S-Log2 and S-Log3 are both available with the Sony a7III. S-Log3 improves dynamic range up to 14 stops, but Hybrid Log Gamma is essentially 4K HDR. Hybrid Log Gamma uses an improved dynamic range that gives beautiful rendition to complex lighting situations where bright highlights and dark shadows would typically overwhelm the sensor’s ability to render a scene accurately.

The A7III also supports one frame per second shooting to create quick motion videos as well as 120 fps slow-motion video. Both shooting modes have a resolution of Full HD quality (1920 x 1080p)


Price Comparison

How does the A7III match up with similar mirrorless cameras? Surprisingly well despite being one of the more expensive cameras in the mirrorless market. Other cameras at this price point include the Panasonic LUMIX G9, LUMIX GH5, Olympus OM-D E-M1 Mark II, and Fujifilm X-H1.

Panasonic LUMIX G9

  • MSRP: $1699.99
  • Sensor size: Micro 4/3rds sized 17.00 x 13.00mm
  • Resolution: 20 megapixels
  • Lenses: Micro 4/3rds mount system
  • Autofocus Points: 121 Contrast Detection points
  • Continuous shooting: 20.0 frames per second
  • Light sensitivity: ISO 100-51,200 (expands down to 100)
  • 4K Video capability: 4K (3820 x 2160p) at up to 60 fps
  • Memory Cards: Dual UHS-II

Panasonic LUMIX GH5

  • MSRP: $1999.99
  • Sensor size: Micro 4/3rds sized 17.00 x 13.00mm
  • Resolution: 20 megapixels
  • Lenses: Micro 4/3rds mount system
  • Autofocus Points: 225 Contrast Detection points
  • Continuous shooting: 12.0 frames per second
  • Light sensitivity: ISO 200-25,600 (expands down to 100)
  • 4K Video capability: DCI 4K (4096 × 2160p ) at 24 fps, 4K (3820 x 2160p) at up to 60 fps
  • Memory cards: Dual UHS-II

Olympus OM-D E-M1 Mark II

  • MSRP: $1999.99
  • Sensor size: Micro 4/3rds sized 17.00 x 13.00mm
  • Resolution: 20 megapixels
  • Lenses: Micro 4/3rds mount system
  • Autofocus Points: 121 Contrast Detection points
  • Continuous shooting: 60.0 frames per second
  • Light sensitivity: ISO 200-25,600 (expands down to 64)
  • 4K Video capability: DCI 4K (4096 × 2160p ) at 24 fps, 4K (3820 x 2160p) at up to 30 fps
  • Memory cards: SD/SDHC/SDXC 

Fujifilm X-H1

  • MSRP: $1899.99
  • Sensor size: APS-C sized 23.60 x 15.60mm
  • Resolution: 24 megapixels
  • Lenses: Fuji X-mount system
  • Autofocus Points: 325 using Phase and Contrast Detection
  • Continuous shooting: 14.0 frames per second
  • Light sensitivity: ISO 200-12,800 (boosted to 51,200
  • 4K Video capability: DCI 4K (4096 × 2160p) at 25 fps, 4K (3820 x 2160p) at up to 30 fps
  • Memory cards: Dual UHS-II

First thing’s first: this is a very competitive comparison because every one of these cameras is not only a solid buy but has features the others do not.
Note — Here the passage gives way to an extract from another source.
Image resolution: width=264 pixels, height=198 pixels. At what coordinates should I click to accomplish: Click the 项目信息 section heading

The biggest advantage the Sony A7III has over the others is that it’s a full frame camera with that large, light gobbling sensor. The Panasonic and Olympus models are Micro 4/3rds (sized 17.00 x 13.00mm) and the Fuji is APS-C (sized 23.6 x 15.6mm).
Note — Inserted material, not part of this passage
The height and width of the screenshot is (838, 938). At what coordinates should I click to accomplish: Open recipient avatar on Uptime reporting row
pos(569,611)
All five of these cameras offer sensor-based image stabilization to ensure your handheld shots aren’t spoiled due to motion blur. The Panasonic and Olympus cameras are 20 megapixels each while the Fuji is 24, same as the Sony. They also use magnesium-alloy weather sealed bodies to help keep the elements at bay.

The Sony also has the best battery life out of this comparison. The LUMIX cameras are second best yet nowhere near as competitive at 400 and 410 shots per charge.
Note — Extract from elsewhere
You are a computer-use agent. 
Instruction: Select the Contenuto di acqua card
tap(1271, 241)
While the Sony A7III has the most autofocus points and a blazing fast AF system the OM-D E-M1 Mark II is also competitive in this field. The Mark II also destroys the A7III regarding continuous drive speed with an amazing 60 frames per second burst rate. Every other camera on the list is faster than the A7III as far as continuous firing goes.

Videographers will note that the GH5 and OM-D Mark II offer DCI 4K at 24 fps and 4K at up to 50 fps for the GH5. The X-H1 also offers DCI 4K at 25 fps, and all of these cameras offer Log recording for maximum quality files to edit.

So which one is the best? The Sony A7III has some excellent base statistics right out of the gate but isn’t necessarily the best camera here. The sensor size is its main draw, but all of the other cameras here can match it regarding overall image quality. Price-wise, they’re all within range of each other; only the LUMIX G9 at $1699 body-only is significantly cheaper than the rest. And each also has standout features of their own.

The Panasonic LUMIX cameras bring 4K and 6K photo modes that blend video and photography in creative ways. The Olympus Mark II has a Live Composite mode that creates stacked composite images without the need for advanced computer software. And the X-H1 uses Fujifilm’s incredibly beautiful Film Simulation modes on both photography and videos alike. The menu layouts of these cameras are also intuitive and far easier to navigate compared to Sony’s rather complex system. It really depends on which features you want most.


Extra features

The camera also has dual memory card slots to keep you shooting for ages. Only one slot is UHS-II (Ultra-High-Speed) compatible while the other works with up to UHS-I cards.

Pixel Shift Multishot is a fun feature. Essentially, the A7III takes four images in succession. The sensor shifts a pixel in each direction and then combines the four images into a single high-resolution file. The result is an image with improved detail and color rendition.

The main downside to Pixel Shift Multishoot is that the camera and target must be stationary. The Multishoot option isn’t instant and if there’s significant movement, then the end result will be a blurry image. Still, this is a great choice when shooting landscapes and other static subjects with a tripod.

Sony’s PlayMemories app is a must-download. Its compatible with any smart device and allows you to remotely control the camera as if using an actual remote control. Users can also download images taken by the camera straight to a smart device for easy sharing online.

We’ve already seen that the continuous drive speed is not as good as it could be. But it’s certainly not terrible, either. 10 frames per second are still great for sports photography. The camera can also buffer up to 177 RAW images at a time, keeping them stored while the processor works to write them onto the memory card. This is still a great action camera, especially using Sony’s excellent AF system.


The Sony A7III is without a doubt one of the most competitive mirrorless cameras on the market right now. It combines a suite is excellent and innovative features with the ones we already love from the other Alpha series cameras. The A7 line is the middle of the road series and provides the best balance of photography and videography options. The A7S series caters to videographers and low-light photographers while the A7R series is for high-resolution photographers.

The price is not in the beginner’s budget nor are the features. This is a lot of cameras to get used to even if you’re a professional but it’s definitely worth the trouble. For $1999.99 this full frame powerhouse will absolutely make incredible images!